Are there other potential problems or problem issues that researchers should be aware of or try to avoid?

A lot of survey tools used at the moment don’t really contain support for mobile devices, so you may have to use a specialized tool to do the mobile interviewing. If you do use one of the few tools that support mobile as a channel you have to pay attention to what that survey will look like.

Researchers have to be much more in touch with the process of getting the survey ready and fielding it. Some researchers are very hands-on and take a great deal of interest in what the survey looks like when it is delivered to the respondent, but that’s probably the exception. Most researchers turn the design and actual deployment over to somebody else, and then they’ll test it and look at it. But they’re not that critical about how things are arranged on screen. Researchers have to become more critical because the screen real estate is at such a premium.

Web browsers are inconsistent on different phones and use different technologies for delivery. Within the phones themselves, once you deploy the survey to the smartphone, you can either deliver it through the Web interface that the smartphone has on it or you can deliver it through a captive application. Some survey software packages just support Web browsers whereas others are building their own applets that will run the survey in a captive sense on the device. Of course, that gives much more control over how it appears.

The captive application then depends on getting the respondents to agree to downloading that application to their smartphone. They’re not necessarily going to be reluctant to do that, and if you’re reaching them through a panel they’ll probably be reasonably willing to do that. Additionally, one of the interesting little things that seems to be emerging is the number of people who are already doing Web surveys on handheld devices. If you deploy a Web survey it’s likely that you’ll find maybe 1 percent or 2 percent of participants possibly already taking it on a smartphone or an iPhone. That number is likely to grow. People have to think quite hard about how to treat that.

How can mobile research complement/supplement existing methods?

As a complementary research method, it’s also worth remembering that a lot of people who have mobile devices will also have access to the Internet.
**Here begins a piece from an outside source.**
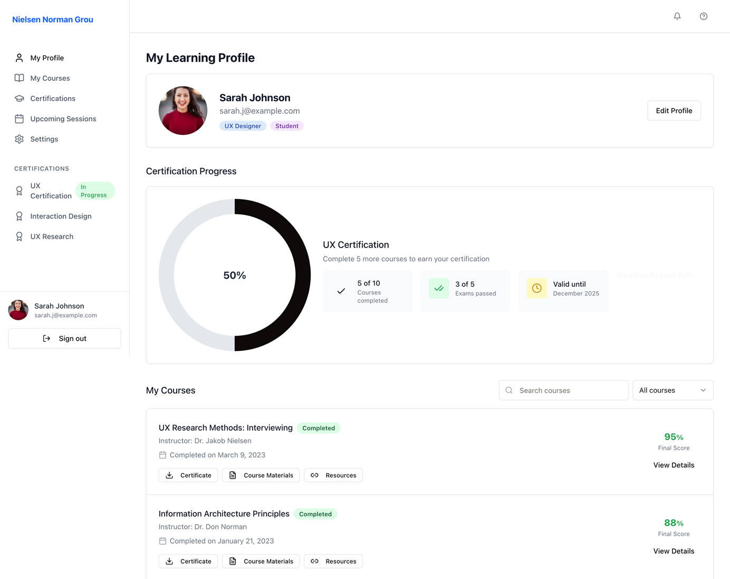Open the Certifications graduation cap icon

click(19, 98)
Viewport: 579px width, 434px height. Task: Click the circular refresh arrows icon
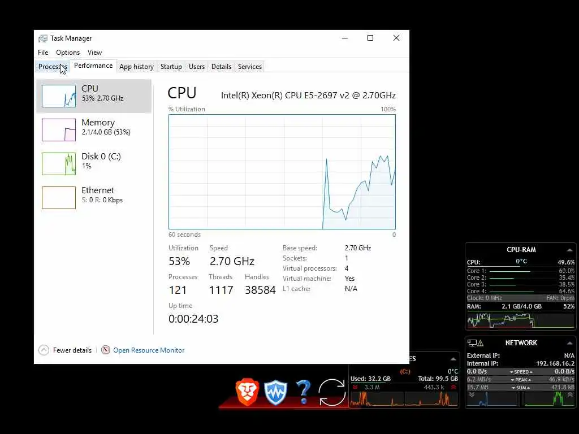(x=331, y=392)
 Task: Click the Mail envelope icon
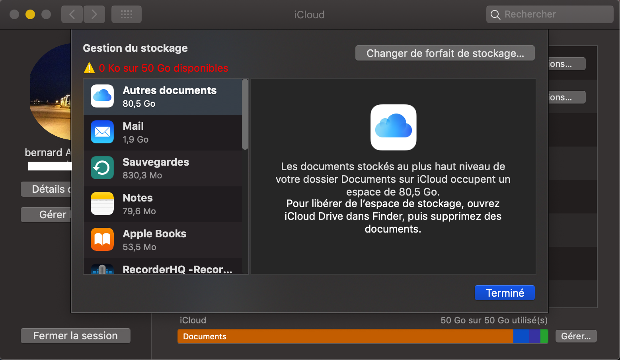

So with some studies, you can play to the strength of both of those channels by doing a hybrid survey, where some of the initial parts of the survey you would do using a conventional desktop or laptop machine and then you would go to the mobile part.

What kind of respondent feedback can mobile researchers expect?

It could be a halo effect because taking mobile surveys is something new and different, but researchers are reporting that if respondents are recruited into mobile research they tend to respond very favorably when asked about it afterward. Some panel providers have been keeping information about whether respondents do have mobile phones; whether they’re Web-enabled mobile phones; and whether they’re willing to be interviewed on their mobile phones. The panel providers aren’t necessarily seeing a huge demand yet from clients to use the panels in that way, but when they do surveys like this the respondents really rather like them. That indicates that as a method of engagement it has a lot going for it. But again, that could just be a transitory experience with the novelty of it, which could wear off in time.